About Indigo

Background

The Indigo network in Europe was founded by the Levi Strauss Foundation (LSF) whose commitment to asset building programmes grew out of early support of the American Dream Demonstration in 1997, a pioneering pilot scheme that matched savings accounts for the working poor devoted to purchasing a home, paying for college or skills training or starting a small business. The findings of this five-year programme have powerfully influenced policies and initiatives in the United States and, more recently, abroad.

In Europe, the Levi Strauss Foundation is supporting the asset building field by focusing on model development, policy advocacy and direct services that enable low-income people to accumulate and protect assets. To date, through the Indigo Asset Building Program, the Levi Strauss Foundation has supported asset building innovation in nine European countries.

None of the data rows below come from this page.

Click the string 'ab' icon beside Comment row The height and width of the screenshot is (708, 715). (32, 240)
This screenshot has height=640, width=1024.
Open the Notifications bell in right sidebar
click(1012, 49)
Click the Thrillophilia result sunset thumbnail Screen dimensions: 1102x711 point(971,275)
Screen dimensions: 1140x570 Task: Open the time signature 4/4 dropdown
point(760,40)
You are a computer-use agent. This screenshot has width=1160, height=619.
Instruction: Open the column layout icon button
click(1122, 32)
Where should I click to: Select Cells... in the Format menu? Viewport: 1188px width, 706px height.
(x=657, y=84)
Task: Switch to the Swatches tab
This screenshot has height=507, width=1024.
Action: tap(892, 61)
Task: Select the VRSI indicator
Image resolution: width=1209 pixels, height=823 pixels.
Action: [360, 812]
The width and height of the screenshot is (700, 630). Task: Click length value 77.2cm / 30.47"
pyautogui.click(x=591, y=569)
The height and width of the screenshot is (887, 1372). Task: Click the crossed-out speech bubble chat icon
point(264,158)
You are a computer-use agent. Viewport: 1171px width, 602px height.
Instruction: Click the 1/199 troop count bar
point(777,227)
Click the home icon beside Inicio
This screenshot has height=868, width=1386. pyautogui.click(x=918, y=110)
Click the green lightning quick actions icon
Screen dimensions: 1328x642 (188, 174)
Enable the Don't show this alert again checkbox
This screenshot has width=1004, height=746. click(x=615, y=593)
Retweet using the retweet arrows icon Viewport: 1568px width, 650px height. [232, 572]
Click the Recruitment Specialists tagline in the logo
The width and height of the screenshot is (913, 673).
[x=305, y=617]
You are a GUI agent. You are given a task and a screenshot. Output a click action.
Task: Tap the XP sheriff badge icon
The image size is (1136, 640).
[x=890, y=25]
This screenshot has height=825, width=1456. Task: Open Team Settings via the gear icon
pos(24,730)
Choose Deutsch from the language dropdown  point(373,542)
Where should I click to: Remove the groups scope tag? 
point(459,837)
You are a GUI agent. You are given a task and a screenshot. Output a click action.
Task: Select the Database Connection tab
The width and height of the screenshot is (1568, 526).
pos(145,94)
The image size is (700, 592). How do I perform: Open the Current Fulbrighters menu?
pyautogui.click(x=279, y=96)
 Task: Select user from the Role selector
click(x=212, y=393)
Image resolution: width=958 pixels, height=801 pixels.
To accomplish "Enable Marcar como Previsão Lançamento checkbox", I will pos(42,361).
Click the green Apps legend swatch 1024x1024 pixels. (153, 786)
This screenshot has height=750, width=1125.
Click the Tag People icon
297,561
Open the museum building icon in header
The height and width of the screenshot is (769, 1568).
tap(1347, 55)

For the Foundation, the ultimate value of the Indigo network is that it will bring together the experience of asset building and begin to catalyse the synergies present in the knowledge of so many practitioners and innovators. Indigo will act as a laboratory of information exchange and learning, enable the use of innovative tools that support asset building, enable a consulting and advisory role for practitioners for each others’ project and act as a resource centre.

Members of the Indigo network also form the European Microfinance Network's Asset Building Working Group.

What is Asset Building?

The term ‘asset building’ describes a continuum of opportunities and activities, including access to mainstream financial services (including affordable loans), savings and investment opportunities, and asset preservation measures. ‘Assets’ can also refer to a range of physical and human capital – e.g. skills and personal attributes, social networks, cultural capital – which are critically important to individual and community development. The Indigo network, while recognising the value of all of these, focuses on savings.

The emphasis in asset building is on savings as opposed to relying solely on credit and loans as a strategy to help people out of poverty. Assets enable people to plan for the future, make choices and weather unexpected financial storms. Ultimately, asset building can make home ownership and entrepreneurial job creation a genuine possibility. As such, asset building represents a long-term, innovative anti-poverty strategy that pushes the limits on what is possible.

Membership

The Indigo network includes not-for-profit organisations, microfinance providers, networks, research consultancies and thinktanks. All are involved in developing and implementing innovative approaches to asset building – piloting savings schemes for marginalised groups, for example – or in research and policy work around asset building. The partners are linked by their commitment to ending financial and social exclusion through asset building.

The International Association for Community Development (IACD) facilitates the Indigo network by providing support to help make the network an active community of practice.